東北人が記す、東北の良さや震災の事、日々のなんだりかんだり。
他所で見る東北の足跡や繋がり、町の今昔や輝きを発信。

震災前後の坂元駅周辺:2012年6月27日の記録

2017-10-28 16:40:52 | 東北被災地の歩み:亘理・山元

山元町の沿岸を走る常磐線。

山元町には、山下駅と坂元駅があった。


水無月の末頃、梅雨の内だが青空の日だった。

草地となった平野の緑と青空の間に、ひと際濃い青色で線を引いたように、海が見えている。

坂元駅に立ち寄った。


かつて、白い柱と壁に赤い屋根の、木造の駅舎があった。

(2007年11月22日撮影の坂元駅↑↓)


どことなく、ゆったりした気分になる、穏やかな雰囲気の駅舎。

それも津波で壊れ、今はもう無い。



塀のように、高く長く駅の跡地を縁取る段差があった。

連れ合いの手を借りて、何とか少し足場がある所を探して上ると、目の前に線路があった。

上った所は、津波ででこぼこになった、駅のホームだった。


錆びた線路が、所々に砂利で埋もれながら、まっすぐに横たわっている。


だが、その線路ももう少し先へ行くと、分断されていた。



坂元駅から南へ進むと、まるで湿地の広場を行くみたいに、でこぼこの道と水溜りのある草地が続く。

方々から、オオヨシキリの声が聞こえる。


しばらく行くと、大きな建物が見えてくる。

窓は開け放たれ、人の気配が無い。震災による廃棄物が、敷地内に積まれていた。

そこは、中浜小学校だった。 


この校舎は、その時そこにいた人々を守ったそうだ。

津波情報から、2階でも危ういと判断して屋上に逃げたという。そして津波は2階まで達した。

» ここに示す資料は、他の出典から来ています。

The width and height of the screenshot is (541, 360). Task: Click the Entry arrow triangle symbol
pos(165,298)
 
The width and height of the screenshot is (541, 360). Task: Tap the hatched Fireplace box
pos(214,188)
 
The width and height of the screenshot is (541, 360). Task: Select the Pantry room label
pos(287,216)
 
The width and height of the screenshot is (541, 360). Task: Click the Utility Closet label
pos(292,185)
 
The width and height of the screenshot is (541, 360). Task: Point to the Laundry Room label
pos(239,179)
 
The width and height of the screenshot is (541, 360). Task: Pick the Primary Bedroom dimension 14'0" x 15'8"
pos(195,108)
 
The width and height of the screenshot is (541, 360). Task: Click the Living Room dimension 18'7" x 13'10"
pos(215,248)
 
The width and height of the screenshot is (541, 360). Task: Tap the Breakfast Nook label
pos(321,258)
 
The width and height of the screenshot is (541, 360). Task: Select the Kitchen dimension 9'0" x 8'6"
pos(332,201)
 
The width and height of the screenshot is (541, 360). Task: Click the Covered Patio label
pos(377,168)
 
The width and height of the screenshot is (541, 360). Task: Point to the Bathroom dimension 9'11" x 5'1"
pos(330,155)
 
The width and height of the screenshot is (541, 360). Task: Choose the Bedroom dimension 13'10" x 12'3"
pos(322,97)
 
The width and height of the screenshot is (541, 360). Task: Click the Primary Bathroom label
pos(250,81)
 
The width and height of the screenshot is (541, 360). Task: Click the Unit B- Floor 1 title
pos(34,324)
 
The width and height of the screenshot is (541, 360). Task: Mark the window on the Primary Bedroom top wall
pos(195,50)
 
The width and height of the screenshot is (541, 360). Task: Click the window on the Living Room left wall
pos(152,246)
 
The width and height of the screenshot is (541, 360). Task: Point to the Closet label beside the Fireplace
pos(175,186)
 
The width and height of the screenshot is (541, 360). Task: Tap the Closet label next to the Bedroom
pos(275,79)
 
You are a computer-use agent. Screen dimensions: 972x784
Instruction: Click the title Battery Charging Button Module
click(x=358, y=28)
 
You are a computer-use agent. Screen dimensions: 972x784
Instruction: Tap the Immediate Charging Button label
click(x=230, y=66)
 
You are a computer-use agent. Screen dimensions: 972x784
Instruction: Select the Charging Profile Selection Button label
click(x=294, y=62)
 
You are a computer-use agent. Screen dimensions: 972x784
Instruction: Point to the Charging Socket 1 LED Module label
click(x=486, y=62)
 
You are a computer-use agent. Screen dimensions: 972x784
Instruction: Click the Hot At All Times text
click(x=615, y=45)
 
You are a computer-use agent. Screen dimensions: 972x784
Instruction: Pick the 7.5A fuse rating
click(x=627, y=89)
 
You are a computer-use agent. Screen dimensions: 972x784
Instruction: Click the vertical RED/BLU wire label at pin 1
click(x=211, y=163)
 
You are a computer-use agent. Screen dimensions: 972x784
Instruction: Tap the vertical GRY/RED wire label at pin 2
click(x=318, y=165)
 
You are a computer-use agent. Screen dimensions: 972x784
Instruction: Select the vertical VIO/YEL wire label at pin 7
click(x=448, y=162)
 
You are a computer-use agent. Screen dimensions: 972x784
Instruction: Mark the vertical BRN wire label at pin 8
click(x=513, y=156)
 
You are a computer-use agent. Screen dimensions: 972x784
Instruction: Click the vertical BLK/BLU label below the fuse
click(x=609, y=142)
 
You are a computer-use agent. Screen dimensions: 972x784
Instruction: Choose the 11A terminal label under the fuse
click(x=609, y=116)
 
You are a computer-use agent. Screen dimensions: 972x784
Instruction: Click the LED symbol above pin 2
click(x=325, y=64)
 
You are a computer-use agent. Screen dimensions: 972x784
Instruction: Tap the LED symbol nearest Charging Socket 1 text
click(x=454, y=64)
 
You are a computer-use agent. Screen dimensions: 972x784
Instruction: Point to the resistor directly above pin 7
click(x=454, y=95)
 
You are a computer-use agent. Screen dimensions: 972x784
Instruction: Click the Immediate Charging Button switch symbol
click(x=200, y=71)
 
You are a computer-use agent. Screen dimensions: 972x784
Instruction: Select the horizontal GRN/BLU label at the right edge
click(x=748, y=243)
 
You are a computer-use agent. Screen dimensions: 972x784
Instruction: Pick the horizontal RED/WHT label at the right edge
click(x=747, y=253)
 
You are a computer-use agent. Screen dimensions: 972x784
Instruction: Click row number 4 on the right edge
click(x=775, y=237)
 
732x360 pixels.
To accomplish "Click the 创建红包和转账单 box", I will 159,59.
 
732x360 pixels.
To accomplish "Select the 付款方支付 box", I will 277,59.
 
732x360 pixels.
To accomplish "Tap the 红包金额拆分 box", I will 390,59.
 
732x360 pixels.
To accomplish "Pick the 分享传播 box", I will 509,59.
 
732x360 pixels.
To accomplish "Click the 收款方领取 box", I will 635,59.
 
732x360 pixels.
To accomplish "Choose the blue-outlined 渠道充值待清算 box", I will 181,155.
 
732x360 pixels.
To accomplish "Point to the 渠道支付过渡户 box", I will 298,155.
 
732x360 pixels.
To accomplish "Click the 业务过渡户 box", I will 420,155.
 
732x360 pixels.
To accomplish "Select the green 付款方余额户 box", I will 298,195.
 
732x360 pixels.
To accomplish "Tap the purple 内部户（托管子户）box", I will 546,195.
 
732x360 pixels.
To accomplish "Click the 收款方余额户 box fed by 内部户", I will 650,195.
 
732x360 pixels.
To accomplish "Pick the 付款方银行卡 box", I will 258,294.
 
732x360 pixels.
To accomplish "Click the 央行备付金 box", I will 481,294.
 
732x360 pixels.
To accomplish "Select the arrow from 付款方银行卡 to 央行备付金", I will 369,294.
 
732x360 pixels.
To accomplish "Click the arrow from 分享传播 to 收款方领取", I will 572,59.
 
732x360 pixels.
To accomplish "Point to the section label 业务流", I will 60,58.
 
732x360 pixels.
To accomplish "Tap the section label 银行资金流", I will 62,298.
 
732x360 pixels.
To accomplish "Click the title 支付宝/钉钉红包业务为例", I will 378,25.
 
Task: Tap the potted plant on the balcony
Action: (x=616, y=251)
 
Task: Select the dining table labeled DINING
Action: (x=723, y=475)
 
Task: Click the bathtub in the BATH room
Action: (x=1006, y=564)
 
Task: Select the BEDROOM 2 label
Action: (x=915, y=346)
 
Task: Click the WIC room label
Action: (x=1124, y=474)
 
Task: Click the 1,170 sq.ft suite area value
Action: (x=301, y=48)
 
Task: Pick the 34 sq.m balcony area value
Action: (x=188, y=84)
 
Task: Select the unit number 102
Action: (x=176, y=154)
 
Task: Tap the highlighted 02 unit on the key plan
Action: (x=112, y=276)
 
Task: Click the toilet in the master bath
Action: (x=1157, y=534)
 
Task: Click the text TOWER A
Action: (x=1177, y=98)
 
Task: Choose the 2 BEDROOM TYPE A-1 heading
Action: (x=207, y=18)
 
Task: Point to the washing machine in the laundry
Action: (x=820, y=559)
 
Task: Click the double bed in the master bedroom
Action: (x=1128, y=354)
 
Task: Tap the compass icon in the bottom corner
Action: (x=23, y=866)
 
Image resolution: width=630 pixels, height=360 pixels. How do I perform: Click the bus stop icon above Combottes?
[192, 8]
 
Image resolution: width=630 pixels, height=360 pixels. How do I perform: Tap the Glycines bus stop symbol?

津波の間、周りは海、屋上は島のような状態になったが、そこにいた人々は助かった。

取り残されたものの、みんなで協力し合い、冷える屋上で、びっくりするくらい美しい星空を見て一晩過ごし、翌朝救助されたそうだ。



あの日、みんな生き残るのに懸命だった。

翌朝の空は、切れ切れの雲の間が、朝焼けの紅色で染まっていた。

この屋上の人々も、それを眺めたろうか。

闇の中で輝いていた星たちが人々を慰め、やがて陽光が空いっぱいに広がり、人々を照らす。

今を、明日を大事に生きよう。 


今、この海辺の草むらの中で、オオヨシキリが暮らしている。

渡り鳥の彼らは、ここで子を育てているのだ。

この地で、命の輝きは繋がっていた。


山元町:2012年5月16日の記録

2017-10-28 16:35:16 | 東北被災地の歩み:亘理・山元

前年は11月に寄った山元町。

その頃、一応は海沿いの立ち入り制限は解かれたが、片付けの邪魔になるからと6号線から様子を見たのだった。


それからおよそ半年後、再び山元町へ足を運ぶ。


皐月の空は青く、景色の輪郭が鮮明で、草花が輝いて見える。

緑は町の傷を癒すかのように、そっと風に揺れている。


その傍らで、壊れた家々の土台が、静かに周囲を見つめていた。

海辺の方には、まるで堤防みたいに、町の破片が積み重なって連なっている。


震災から1年と2ヶ月あまり、津波被災地は、まだ片付けが続く。

海辺の整備もこれからだ。


それでも、お弁当を売る店が、ぽつんと再開していた。

「きく邑」と看板にある。 

町のために、作業に励む人々のためにも、という気持ちが見えるようだ。


更に進むと、釣鐘が見えた。奥には鳥居が見える。

「青巣稲荷神社」の跡だった。



お寺ボランティアの「テラセン」という、現地の方と有志によって立ち上げた組織がある。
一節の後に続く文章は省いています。